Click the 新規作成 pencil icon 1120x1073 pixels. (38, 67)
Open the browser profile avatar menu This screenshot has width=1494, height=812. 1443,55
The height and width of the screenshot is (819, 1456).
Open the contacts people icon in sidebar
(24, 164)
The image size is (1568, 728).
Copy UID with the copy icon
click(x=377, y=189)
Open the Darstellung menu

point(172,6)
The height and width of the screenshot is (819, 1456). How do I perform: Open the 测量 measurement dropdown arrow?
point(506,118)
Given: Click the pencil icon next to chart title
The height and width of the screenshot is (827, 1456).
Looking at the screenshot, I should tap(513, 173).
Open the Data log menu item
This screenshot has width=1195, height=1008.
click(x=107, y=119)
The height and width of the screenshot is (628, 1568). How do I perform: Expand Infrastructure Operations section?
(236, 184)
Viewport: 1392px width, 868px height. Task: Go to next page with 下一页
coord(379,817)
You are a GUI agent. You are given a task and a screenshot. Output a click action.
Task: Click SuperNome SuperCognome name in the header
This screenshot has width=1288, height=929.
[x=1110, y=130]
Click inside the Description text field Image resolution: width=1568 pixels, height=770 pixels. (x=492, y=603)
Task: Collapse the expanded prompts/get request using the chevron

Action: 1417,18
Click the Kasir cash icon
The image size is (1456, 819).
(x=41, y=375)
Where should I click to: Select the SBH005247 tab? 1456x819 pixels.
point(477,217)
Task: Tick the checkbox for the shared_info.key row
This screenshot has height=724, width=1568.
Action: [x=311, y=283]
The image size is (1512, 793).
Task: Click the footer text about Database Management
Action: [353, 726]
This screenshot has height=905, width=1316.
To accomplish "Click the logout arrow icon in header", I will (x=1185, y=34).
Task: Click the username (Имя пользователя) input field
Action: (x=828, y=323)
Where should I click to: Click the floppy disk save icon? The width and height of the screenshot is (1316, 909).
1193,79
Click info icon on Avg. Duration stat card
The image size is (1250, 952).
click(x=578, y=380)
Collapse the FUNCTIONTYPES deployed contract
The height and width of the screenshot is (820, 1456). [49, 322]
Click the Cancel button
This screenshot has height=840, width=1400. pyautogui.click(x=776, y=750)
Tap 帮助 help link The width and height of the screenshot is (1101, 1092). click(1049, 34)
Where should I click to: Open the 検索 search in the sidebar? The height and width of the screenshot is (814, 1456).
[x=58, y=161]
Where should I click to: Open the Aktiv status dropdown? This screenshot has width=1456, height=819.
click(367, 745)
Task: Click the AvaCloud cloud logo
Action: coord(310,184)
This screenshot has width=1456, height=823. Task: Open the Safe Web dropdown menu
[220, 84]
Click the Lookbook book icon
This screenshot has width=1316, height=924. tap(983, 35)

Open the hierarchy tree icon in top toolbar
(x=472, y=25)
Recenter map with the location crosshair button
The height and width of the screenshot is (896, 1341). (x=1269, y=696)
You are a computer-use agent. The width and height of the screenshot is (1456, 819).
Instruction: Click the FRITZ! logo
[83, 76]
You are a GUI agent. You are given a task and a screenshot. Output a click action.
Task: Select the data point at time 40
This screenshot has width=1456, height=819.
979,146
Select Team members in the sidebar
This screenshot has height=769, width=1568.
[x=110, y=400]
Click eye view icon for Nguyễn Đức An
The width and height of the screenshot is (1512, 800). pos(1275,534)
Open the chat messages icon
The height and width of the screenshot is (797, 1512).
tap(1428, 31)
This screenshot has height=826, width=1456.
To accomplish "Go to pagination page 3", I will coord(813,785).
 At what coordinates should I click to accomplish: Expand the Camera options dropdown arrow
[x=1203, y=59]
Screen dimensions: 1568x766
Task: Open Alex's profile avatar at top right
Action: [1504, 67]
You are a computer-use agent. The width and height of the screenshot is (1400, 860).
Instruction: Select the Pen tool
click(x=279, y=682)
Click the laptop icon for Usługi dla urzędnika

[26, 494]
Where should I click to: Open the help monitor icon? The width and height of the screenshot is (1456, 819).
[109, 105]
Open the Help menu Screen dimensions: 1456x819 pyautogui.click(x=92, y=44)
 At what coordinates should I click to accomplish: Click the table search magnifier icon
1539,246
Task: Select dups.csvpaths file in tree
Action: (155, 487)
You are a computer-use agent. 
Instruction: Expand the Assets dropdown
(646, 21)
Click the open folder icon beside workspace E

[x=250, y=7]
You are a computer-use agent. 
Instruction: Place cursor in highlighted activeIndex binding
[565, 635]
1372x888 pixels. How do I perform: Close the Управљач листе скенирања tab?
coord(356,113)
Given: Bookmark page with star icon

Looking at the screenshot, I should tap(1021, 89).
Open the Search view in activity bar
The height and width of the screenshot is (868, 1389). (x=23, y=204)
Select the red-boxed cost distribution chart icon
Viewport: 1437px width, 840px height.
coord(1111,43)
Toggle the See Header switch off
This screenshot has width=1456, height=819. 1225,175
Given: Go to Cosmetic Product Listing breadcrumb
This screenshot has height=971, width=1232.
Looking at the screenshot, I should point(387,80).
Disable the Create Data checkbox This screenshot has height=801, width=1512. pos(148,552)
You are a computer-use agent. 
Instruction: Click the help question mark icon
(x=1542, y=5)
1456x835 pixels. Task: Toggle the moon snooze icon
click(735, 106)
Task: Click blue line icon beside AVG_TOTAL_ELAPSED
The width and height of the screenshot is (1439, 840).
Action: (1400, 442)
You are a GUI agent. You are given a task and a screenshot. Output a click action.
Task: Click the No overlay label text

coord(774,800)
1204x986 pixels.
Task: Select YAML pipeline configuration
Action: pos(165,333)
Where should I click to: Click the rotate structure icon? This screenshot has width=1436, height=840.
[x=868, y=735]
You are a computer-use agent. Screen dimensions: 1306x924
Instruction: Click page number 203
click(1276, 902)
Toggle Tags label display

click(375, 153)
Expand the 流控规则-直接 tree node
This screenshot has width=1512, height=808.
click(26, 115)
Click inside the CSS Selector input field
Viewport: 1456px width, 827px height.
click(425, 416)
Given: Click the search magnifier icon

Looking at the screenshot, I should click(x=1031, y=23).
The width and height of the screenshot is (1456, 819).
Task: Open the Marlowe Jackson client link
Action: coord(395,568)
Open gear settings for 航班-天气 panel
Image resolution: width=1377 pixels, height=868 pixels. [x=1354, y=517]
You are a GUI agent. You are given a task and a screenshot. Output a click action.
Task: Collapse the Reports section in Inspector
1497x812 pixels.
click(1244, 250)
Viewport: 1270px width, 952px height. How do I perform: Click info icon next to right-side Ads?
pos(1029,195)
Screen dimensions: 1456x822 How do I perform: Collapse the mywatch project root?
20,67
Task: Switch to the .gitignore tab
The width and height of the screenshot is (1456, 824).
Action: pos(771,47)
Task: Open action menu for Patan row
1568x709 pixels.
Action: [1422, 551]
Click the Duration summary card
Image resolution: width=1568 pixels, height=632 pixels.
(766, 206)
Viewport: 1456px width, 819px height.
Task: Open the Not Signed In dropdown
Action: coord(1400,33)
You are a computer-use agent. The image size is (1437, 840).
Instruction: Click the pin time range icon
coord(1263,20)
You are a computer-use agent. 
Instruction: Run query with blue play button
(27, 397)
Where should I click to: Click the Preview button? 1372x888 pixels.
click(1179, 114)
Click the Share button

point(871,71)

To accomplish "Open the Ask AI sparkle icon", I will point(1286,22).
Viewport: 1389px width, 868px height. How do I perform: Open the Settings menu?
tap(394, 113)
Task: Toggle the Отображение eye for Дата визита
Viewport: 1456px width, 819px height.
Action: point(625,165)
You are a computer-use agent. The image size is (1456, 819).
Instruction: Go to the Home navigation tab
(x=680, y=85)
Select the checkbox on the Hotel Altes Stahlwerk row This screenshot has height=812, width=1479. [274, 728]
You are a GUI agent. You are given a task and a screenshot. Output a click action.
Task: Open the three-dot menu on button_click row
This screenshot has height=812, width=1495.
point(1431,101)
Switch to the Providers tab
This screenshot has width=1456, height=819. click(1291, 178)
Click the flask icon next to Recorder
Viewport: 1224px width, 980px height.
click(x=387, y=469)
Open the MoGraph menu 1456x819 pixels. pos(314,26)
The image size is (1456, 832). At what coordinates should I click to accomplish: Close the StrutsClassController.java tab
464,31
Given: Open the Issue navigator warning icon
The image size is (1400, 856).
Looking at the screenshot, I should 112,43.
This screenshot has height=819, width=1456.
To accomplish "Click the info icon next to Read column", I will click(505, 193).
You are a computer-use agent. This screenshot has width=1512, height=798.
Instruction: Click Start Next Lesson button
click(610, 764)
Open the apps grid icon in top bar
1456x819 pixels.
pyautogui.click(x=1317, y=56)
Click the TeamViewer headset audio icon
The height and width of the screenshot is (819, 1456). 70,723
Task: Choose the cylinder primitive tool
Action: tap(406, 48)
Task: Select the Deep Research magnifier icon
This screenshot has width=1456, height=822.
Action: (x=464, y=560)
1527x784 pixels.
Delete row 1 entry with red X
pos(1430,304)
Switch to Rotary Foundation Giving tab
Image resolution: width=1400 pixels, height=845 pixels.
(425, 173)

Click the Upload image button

##########

*Work required:*
Copy out the lines above that hold the string "chart".

*Answer box:*
Given: Click the pencil icon next to chart title
Select the red-boxed cost distribution chart icon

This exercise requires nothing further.